**TASKS TO CARRY OUT**
(1) For the passage on parenting teenagers below, say whether each statement agrees with it: (a) the passage recommends sweets made with white sugar; (b) Carl Sagan spoke to the writer in Moscow; (c) the passage describes the difficult teenage stretch as lasting seven years. Answer yes or no for each, and quote the words that decide it.
(2) Reproduce word for word the part of the passage on parenting teenagers below that begins at the words "Tapas of the" and stops after the words "in the home.".
(3) Write the next part of the passage on parenting teenagers below, picking up after its last sentence.

Start of EXTRACT TO READ

Tapas of the The Teen Years
When your adolescents make the decision that you want them to make, never, ever say, “I told you so.” Just bow your head and say, “Darling, you are making a wise decision.” Believe it or not, when they are not listening and you are talking, they are hearing, and what you are saying is going deep into their subconscious state of mind, which never sleeps. So, be tactful in what you say, and say it always with a smile and plenty of healthy āyurvedic sweets (not made with white sugar, but with jaggery or honey, or raw sugar if these are not available). We don’t want tooth decay and diabetic conditions from highly processed white sugar. It is too expensive and time-consuming to treat these home-created ailments. Don’t you agree? Good health—mental and physical—begins or ends in the home.
Teenagers are suffering the pangs of sex, desire and distrust, independence and all sorts of other things. They are as if sick during this time. In Moscow one cold 1990 winter, astrophysicist Carl Sagan once told me they are poisoned by their own hormones. This is nothing new. Over two thousand years ago, the Greek philosopher Plato lamented, “What is happening to our young people? They disrespect their elders. They disobey their parents. They riot in the street, inflamed with wild notions. Their morals are decaying. What is to become of them?” Not much has changed, has it? So, be the mother, father, nurse, and doctor. Talk together and work out a strategy for the seven years from age thirteen to nineteen. It will be over in only seven years. Does this seem like a long haul? Does getting through it seem like an impossible dream? It surely does, but teenage trials are a natural part of the extended family, the joint family, the nuclear family and even of the no-family-at-all. Most of all, realize that you will surely win out if you persist in love and understanding. Before long, they will be raising their children in the very same way and loving you for how you had the patience, willpower, forbearance and love—mainly love—to see them through. Proceed with confidence. Get a strategy, a battle plan, if it’s all that bad. Stand up straight, be willing to take insult, disobedience and be shamed in the very home in which you have raised them. Similarly, a nurse does not pay all that much attention to the ranting and raving of a patient who is delirious. Reason does not rank that high as a quality for the teenager. But to tell them that would be to alienate them, for in their view they are so, so much more intelligent than you are in the ways of the world. And that may well be true, as they, we must never forget, spend more time with their peers than at home. You, the parents, bear the handicap of this and must in all fairness compensate.

End of EXTRACT TO READ
Start of DATA BLOCK

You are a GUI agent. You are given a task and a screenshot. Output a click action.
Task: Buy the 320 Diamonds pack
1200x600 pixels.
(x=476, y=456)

End of DATA BLOCK

**WRITTEN RESPONSES**
(1)
(a) No: "not made with white sugar, but with jaggery or honey, or raw sugar if these are not available"
(b) Yes: "In Moscow one cold 1990 winter, astrophysicist Carl Sagan once told me they are poisoned by their own hormones."
(c) Yes: "work out a strategy for the seven years from age thirteen to nineteen. It will be over in only seven years."

(2)
Tapas of the The Teen Years
When your adolescents make the decision that you want them to make, never, ever say, “I told you so.” Just bow your head and say, “Darling, you are making a wise decision.” Believe it or not, when they are not listening and you are talking, they are hearing, and what you are saying is going deep into their subconscious state of mind, which never sleeps. So, be tactful in what you say, and say it always with a smile and plenty of healthy āyurvedic sweets (not made with white sugar, but with jaggery or honey, or raw sugar if these are not available). We don’t want tooth decay and diabetic conditions from highly processed white sugar. It is too expensive and time-consuming to treat these home-created ailments. Don’t you agree? Good health—mental and physical—begins or ends in the home.

(3)
When you have successfully performed your seven-year tapas of bearing up under the pain of the teenage trials, truly you will enjoy great satisfaction and be able to sit back and smile. Remember and be assured that it won’t last forever. It truly won’t. Have compassion and give some leniency, for during this time they are all mixed up inside; they are, they surely are. They are facing an uncertain future in an unsure world, becoming adults, keeping in with their peers, keeping in with their parents, facing marriage, job, career and community expectations. No wonder so many kill themselves because their parents just did not understand and were not there for them at a time when they truly, truly needed them. Such a death of a child is on the heads of the parents. Don’t let this happen in your family. Please don’t. Be a mom. Be a dad. Be a nurse. Be a doctor. And, most of all, be a friend—their friend, their closest friend—during this tumultuous, turbulent, troublesome time called teenage.
NANDINATHA SŪTRA 191: NOT EATING TOO MUCH
Śiva’s devotees eat in moderation. Meals seldom exceed what two hands cupped together can hold. If hunger persists, another handful may be taken. Eating right extends life and maintains higher consciousness. Aum.